Iran and Russia view the question of the United States in Syria and the Middle East within a broader regional context. As such, Trump's speech at Ain al-Asad air base in Iraq — where he stressed the continued presence of American forces in Iraq and the possibility of using them for operations in Syria — and his reluctance to end the US presence in Afghanistan have sent the signal that there is no strategic policy shift on the horizon.
Meanwhile, as opposed to the case of Syria, there has been no sign of Trump’s pledged withdrawal of half of the US forces in Afghanistan. If implemented, that decision or any other plan for a greater US exit will bring the war-ravaged country the same security consequences — or even worse — that Syria might face after an American pullout. With that outcome looming large, Iran and Russia have intensified diplomacy and joint efforts to mitigate the negative impacts. Indeed, the September Tehran Security Conference attended by officials from Iran, Russia, China, India and Afghanistan as well as the November Afghanistan peace summit in Moscow were both held within that very framework.

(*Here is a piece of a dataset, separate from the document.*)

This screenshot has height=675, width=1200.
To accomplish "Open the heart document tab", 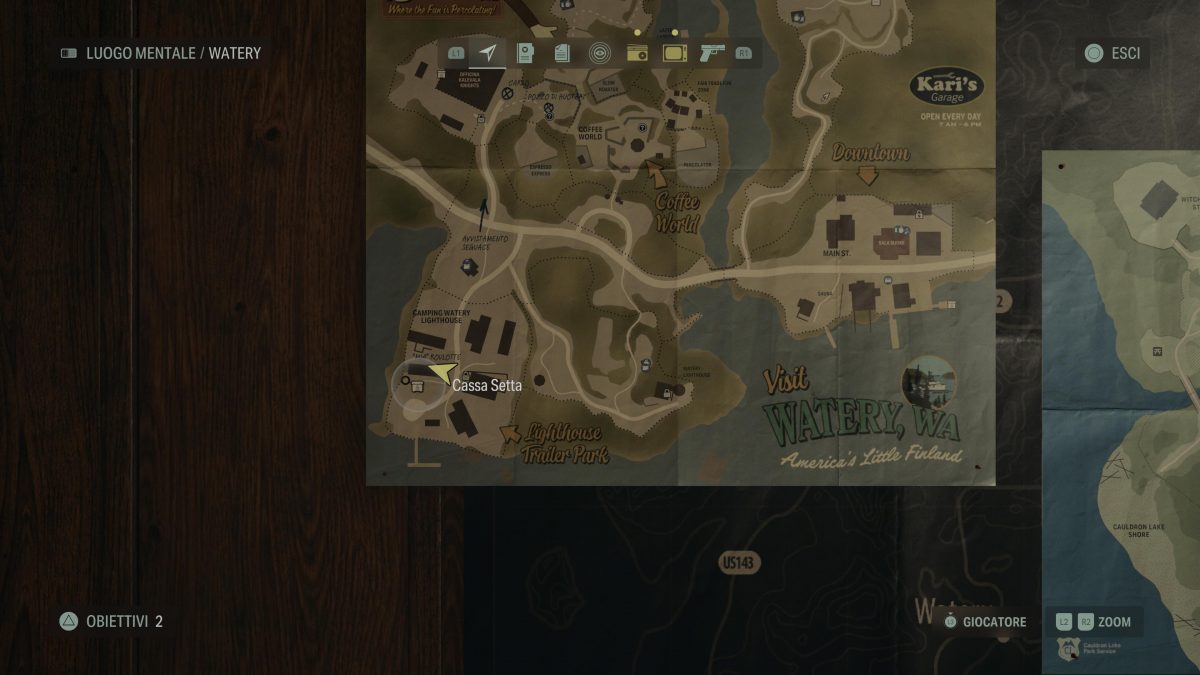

With their shared regional approach toward the Syrian and Afghan questions, Iran and Russia have reached a common understanding on their interests and threats. The two consider US actions in Syria and Afghanistan as well as in Iraq directly and indirectly as running counter to their own interests. This has led Tehran and Moscow toward success in their joint coordination in Syria. They have also realized that lowering the level of mutual support in one country could affect cooperation in another. Therefore, given that Russia and Iran need each other's support for a common agenda in Iraq and Afghanistan, both Moscow and Tehran in the wake of the announced US pullout from Syria prefer interaction and a balance of interests over the rivalry that a US exit may spark between the two players.
Iran and Russia are conscious about their political and battlefield influence in Syria, Iraq and Afghanistan. They understand that mutual assistance is a win-win strategy that reduces the costs of their presence and guarantees more of their interests.
Alireza Nouri is assistant professor of regional studies at Shahid Beheshti University in Tehran.